Using data analytics and applying their software to next generation sequencing data and clinical trial data, Congenica are striving to revolutionise medical diagnosis by identifying genetic variations that cause disease. With a successful raise of £8M from both new and existing investors, and their technology already in use in the NHS, Biotech and Money recently spoke to CEO Dr Tom Weaver to find out more about their rise. Here are 10 things we learned from Tom. 

  1. It’s all about genetics, disease and accurate diagnosis

If you don’t have a diagnosis for a patient with a genetic disease, it’s difficult to put the patient on the most appropriate treatment plan or make a prognosis of what the likely outcome is for the patient:

“There are over 7,000 genetic diseases that affect people and the real challenge is that the majority of those patients are not diagnosed. What we do at Congenica is develop software tools and data analysis tools which allow doctors and researchers to identify and diagnose patients who may have a genetic disease. So Congenica is all about data analytics and applying our software to interpret next generation sequencing data and structured clinical data to make a definitive diagnosis for these patients.” 

  1. There are 3 key components 

“The first is the ability to identify DNA variants in large data sets of genetic information. This is a key component since by first identifying all genetic changes we can then identify the specific DNA mutations in a patient which could be causing the disease.

The second is the ability to aggregate that genetic information together with structured clinical data. These are very specialized descriptions made by the doctor that help define and categorize what is wrong with a patient.

The third is the ability to mine that aggregated information. These include software and a user interface used by experts to review the data for one patient, in the context of supporting evidences from many other patients, to aid doctors in making a diagnosis.” 
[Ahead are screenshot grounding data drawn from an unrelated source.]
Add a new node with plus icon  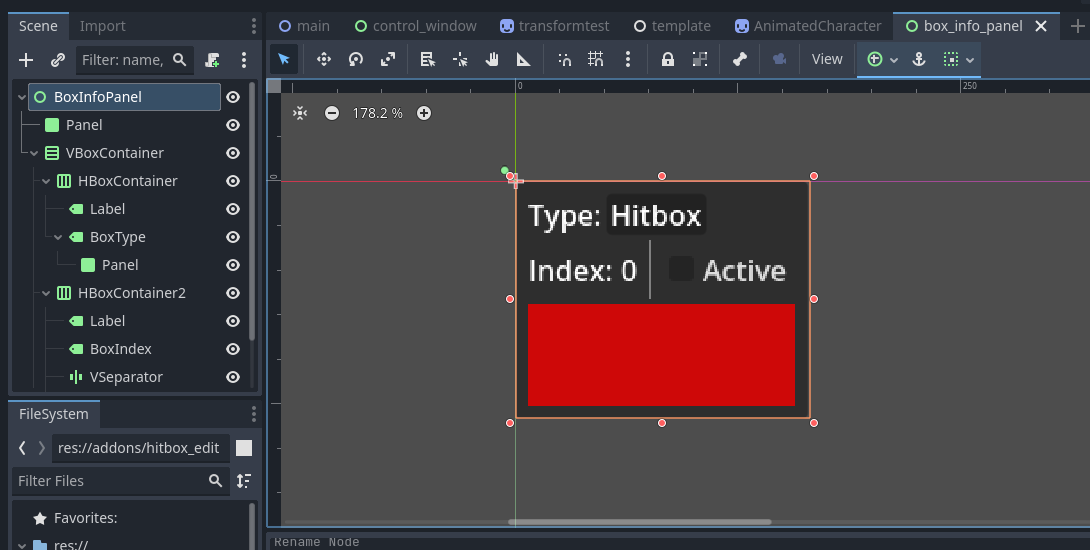coord(26,61)
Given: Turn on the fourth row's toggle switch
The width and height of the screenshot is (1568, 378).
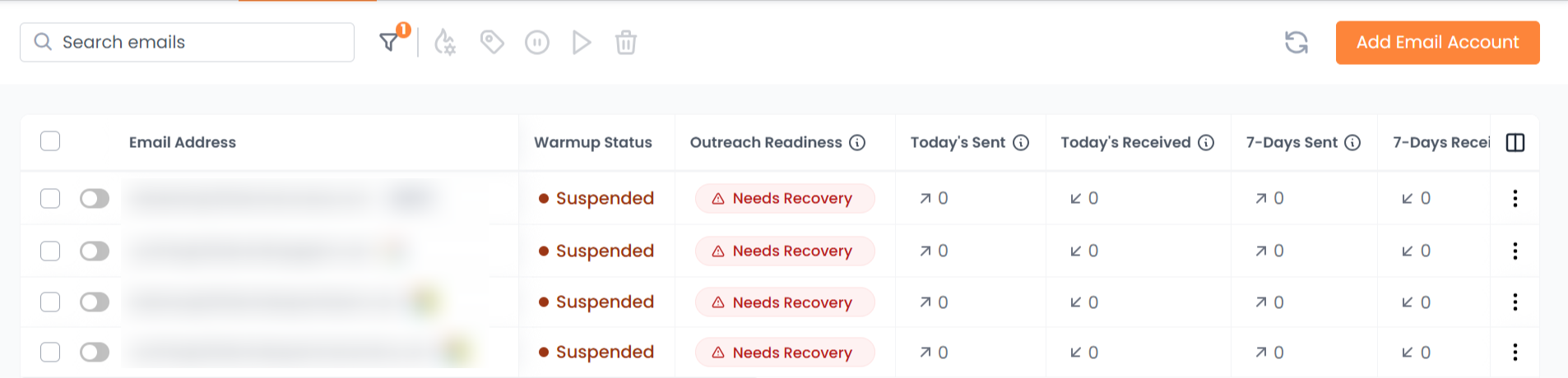Looking at the screenshot, I should click(x=95, y=353).
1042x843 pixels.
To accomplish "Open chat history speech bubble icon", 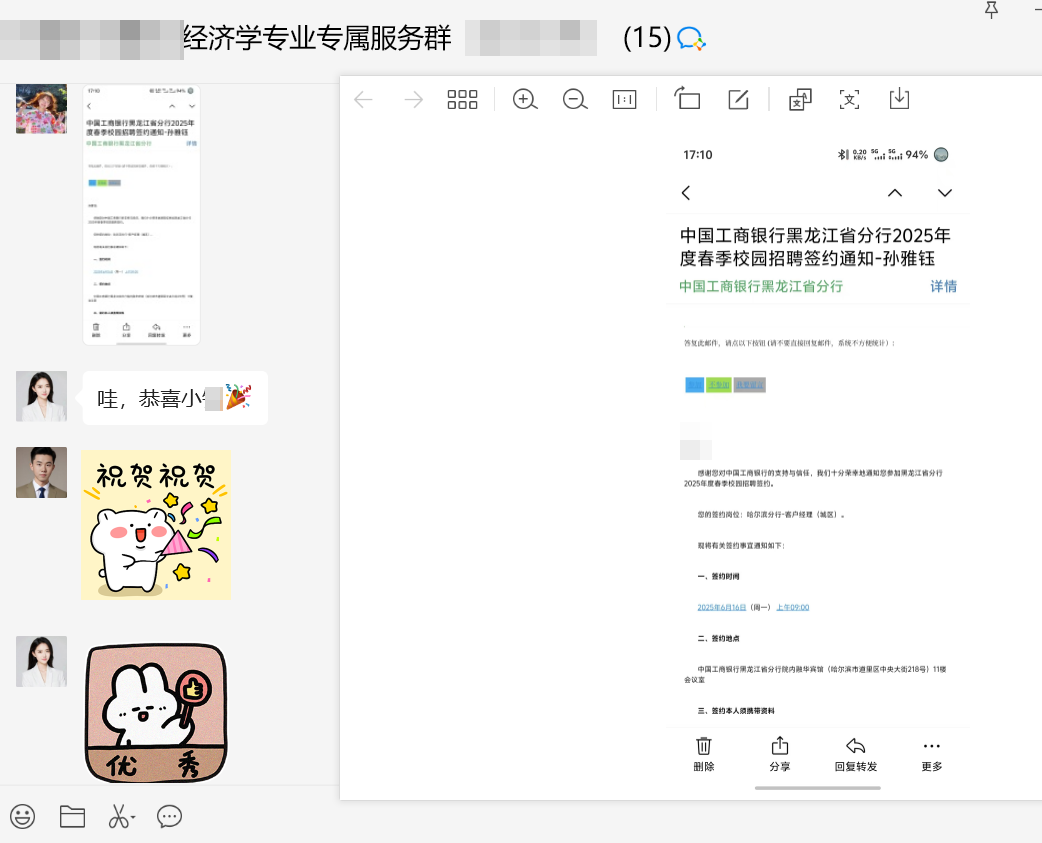I will 170,816.
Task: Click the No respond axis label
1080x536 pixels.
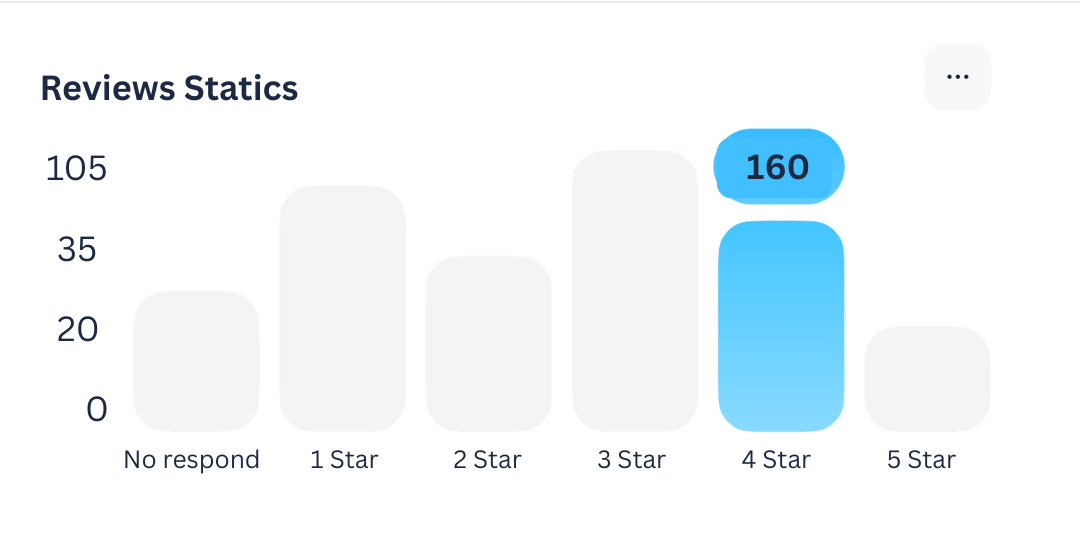Action: pyautogui.click(x=191, y=460)
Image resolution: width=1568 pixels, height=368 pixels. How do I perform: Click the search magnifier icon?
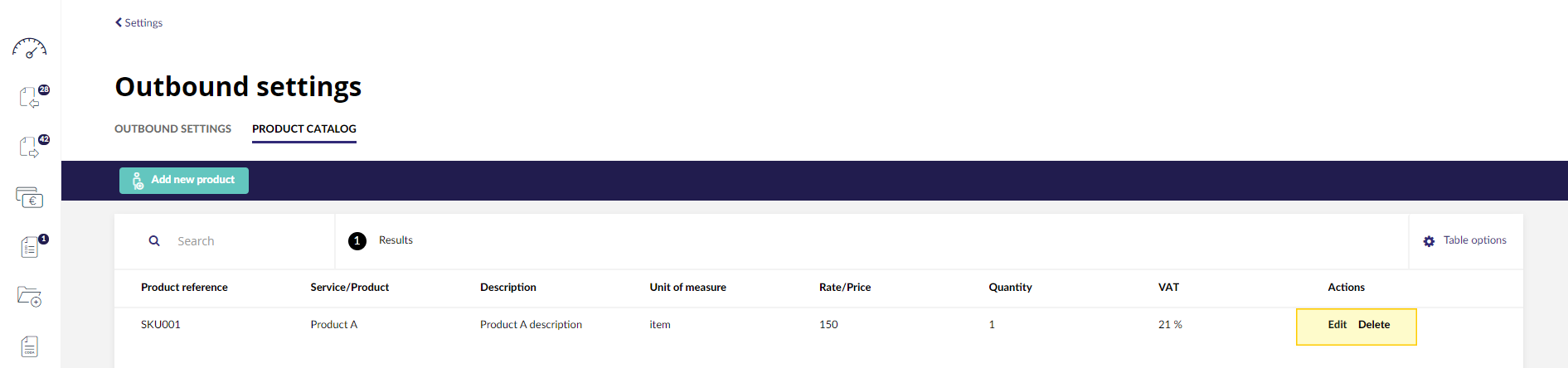click(154, 241)
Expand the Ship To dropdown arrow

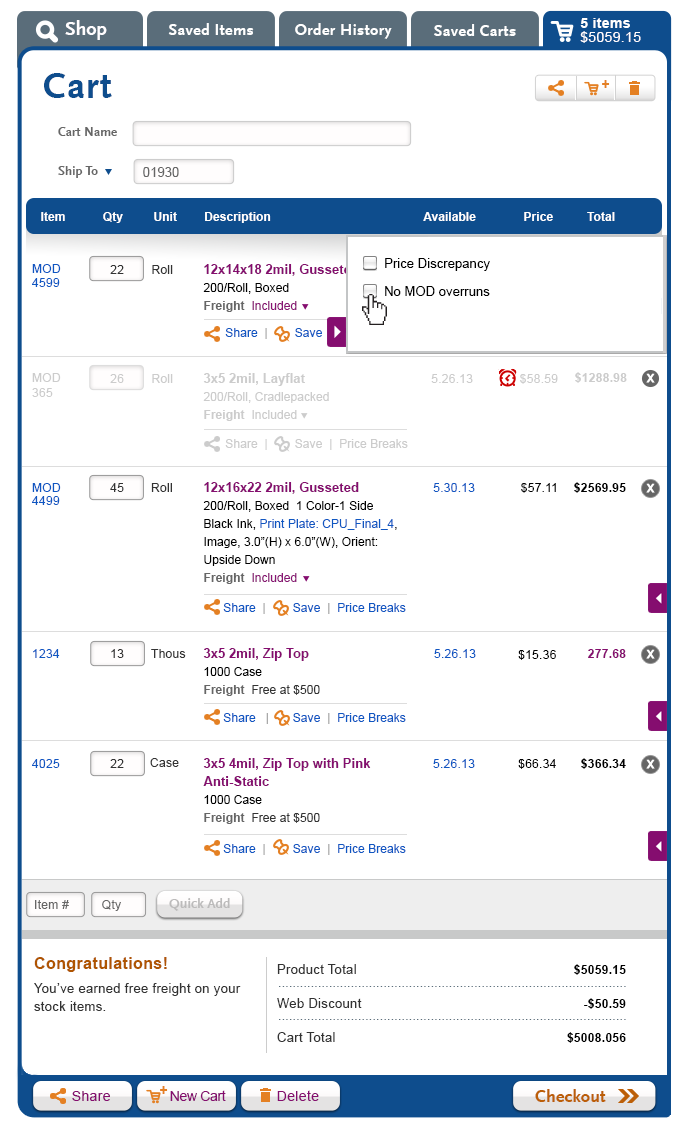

  1. It’s who you know, and what you know

The company was able to get their technology into the highly regulated NHS within just 2 years. How was this achieved? Well it helps to collaborate early:

“Our company span out of The Wellcome Trust Sanger Institute here in Cambridge. However, the collaboration with the NHS has impacted the way our product has been developed.  Some of the founders of Congenica have worked for many years in the NHS in clinical genetics. We have several staff in the company who have come out of the NHS and understand the clinical workflows and clinical requirements, and frankly the gaps that are currently in the NHS.

We have built our software platform in such a way that the use case was effective for clinical geneticists in a diagnostic environment.  It improves the ability to make a diagnosis and saves time, improvements that mean better healthcare delivery at lower costs. We can achieve a diagnosis in cases where previously this was impossible. And we can do it extremely fast, which diagnostic labs are crying out for.”
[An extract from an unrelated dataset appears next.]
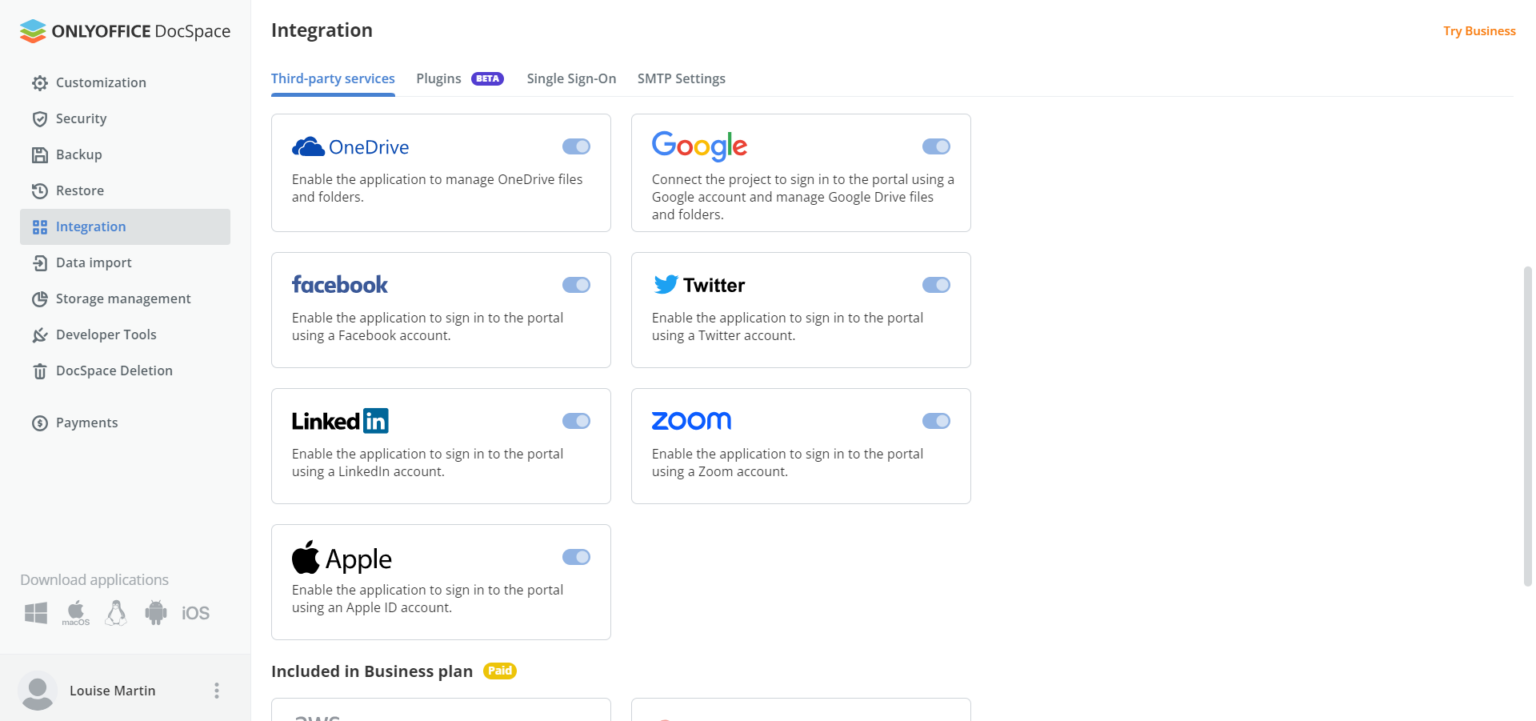Open the user options menu (three dots)
Screen dimensions: 1536x721
coord(217,691)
Have any other collaborations helped expedite the technology’s use?

“The other thing that has helped us is the strong relationship and partnership we have with Genomics England. The UK 100,000 Genomes Project, which is working closely with the NHS, is introducing disruptive new next-generation sequencing technology and diagnosing patients with either rare inherited disease or cancer, into the system. We won a competition and were selected as interpretation partner for this project, due to having the best technology in the market.”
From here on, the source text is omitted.